# EXERCISE GOAL:
Pull out every line of the material below that contains the string "should", and copy each one. Letter case counts.

[Source data]
==============================
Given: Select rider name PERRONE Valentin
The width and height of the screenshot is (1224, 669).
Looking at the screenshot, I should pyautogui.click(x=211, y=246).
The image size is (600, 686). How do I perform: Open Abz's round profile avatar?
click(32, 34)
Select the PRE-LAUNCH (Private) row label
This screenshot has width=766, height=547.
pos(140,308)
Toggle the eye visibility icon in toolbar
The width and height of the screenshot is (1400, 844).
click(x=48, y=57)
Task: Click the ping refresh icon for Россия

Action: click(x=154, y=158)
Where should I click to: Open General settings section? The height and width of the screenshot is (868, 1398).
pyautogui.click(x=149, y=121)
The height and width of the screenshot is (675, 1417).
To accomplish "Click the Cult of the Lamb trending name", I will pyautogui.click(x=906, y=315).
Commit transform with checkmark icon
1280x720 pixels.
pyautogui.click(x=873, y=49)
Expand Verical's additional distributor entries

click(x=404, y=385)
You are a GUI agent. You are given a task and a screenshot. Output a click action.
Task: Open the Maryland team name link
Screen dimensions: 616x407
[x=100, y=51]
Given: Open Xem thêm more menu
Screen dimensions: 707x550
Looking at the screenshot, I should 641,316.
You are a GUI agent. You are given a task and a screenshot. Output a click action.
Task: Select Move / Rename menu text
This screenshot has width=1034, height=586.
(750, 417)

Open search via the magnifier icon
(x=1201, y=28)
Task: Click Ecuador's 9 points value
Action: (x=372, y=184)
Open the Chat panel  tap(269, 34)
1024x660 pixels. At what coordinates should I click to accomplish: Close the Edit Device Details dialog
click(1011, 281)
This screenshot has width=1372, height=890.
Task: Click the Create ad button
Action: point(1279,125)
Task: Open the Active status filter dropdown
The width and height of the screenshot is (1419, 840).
==============================
# CORRECT RESPONSE:
Looking at the screenshot, I should pyautogui.click(x=211, y=246).
Where should I click to: Open General settings section? The height and width of the screenshot is (868, 1398).
Looking at the screenshot, I should 641,316.
1024x660 pixels. At what coordinates should I click to accomplish: Close the Edit Device Details dialog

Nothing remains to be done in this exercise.